# Dataset entries:

=== Begin Enclosure ===

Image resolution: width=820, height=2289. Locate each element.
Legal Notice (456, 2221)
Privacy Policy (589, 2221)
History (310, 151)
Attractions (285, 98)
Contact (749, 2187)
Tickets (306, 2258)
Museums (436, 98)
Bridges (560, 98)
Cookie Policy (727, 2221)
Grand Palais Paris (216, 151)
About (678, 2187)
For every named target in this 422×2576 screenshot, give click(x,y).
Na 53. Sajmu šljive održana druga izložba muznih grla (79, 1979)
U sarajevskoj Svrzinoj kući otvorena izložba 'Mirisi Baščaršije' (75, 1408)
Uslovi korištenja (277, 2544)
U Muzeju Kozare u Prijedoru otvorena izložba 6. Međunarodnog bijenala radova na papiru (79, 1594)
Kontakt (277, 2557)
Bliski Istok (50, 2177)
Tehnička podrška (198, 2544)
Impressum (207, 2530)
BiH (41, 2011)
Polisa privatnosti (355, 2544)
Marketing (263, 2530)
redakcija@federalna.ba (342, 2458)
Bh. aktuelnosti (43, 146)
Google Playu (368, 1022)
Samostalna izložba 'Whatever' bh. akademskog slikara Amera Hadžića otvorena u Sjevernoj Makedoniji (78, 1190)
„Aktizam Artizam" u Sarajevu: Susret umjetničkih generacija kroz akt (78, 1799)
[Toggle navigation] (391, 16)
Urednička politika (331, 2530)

=== End Enclosure ===

# Instructions to follow:
Output the entire listing precisely as it stands.

# Solution to this task:
Image resolution: width=820, height=2289. Locate each element.
Legal Notice (456, 2221)
Privacy Policy (589, 2221)
History (310, 151)
Attractions (285, 98)
Contact (749, 2187)
Tickets (306, 2258)
Museums (436, 98)
Bridges (560, 98)
Cookie Policy (727, 2221)
Grand Palais Paris (216, 151)
About (678, 2187)
For every named target in this 422×2576 screenshot, give click(x,y).
Na 53. Sajmu šljive održana druga izložba muznih grla (79, 1979)
U sarajevskoj Svrzinoj kući otvorena izložba 'Mirisi Baščaršije' (75, 1408)
Uslovi korištenja (277, 2544)
U Muzeju Kozare u Prijedoru otvorena izložba 6. Međunarodnog bijenala radova na papiru (79, 1594)
Kontakt (277, 2557)
Bliski Istok (50, 2177)
Tehnička podrška (198, 2544)
Impressum (207, 2530)
BiH (41, 2011)
Polisa privatnosti (355, 2544)
Marketing (263, 2530)
redakcija@federalna.ba (342, 2458)
Bh. aktuelnosti (43, 146)
Google Playu (368, 1022)
Samostalna izložba 'Whatever' bh. akademskog slikara Amera Hadžića otvorena u Sjevernoj Makedoniji (78, 1190)
„Aktizam Artizam" u Sarajevu: Susret umjetničkih generacija kroz akt (78, 1799)
[Toggle navigation] (391, 16)
Urednička politika (331, 2530)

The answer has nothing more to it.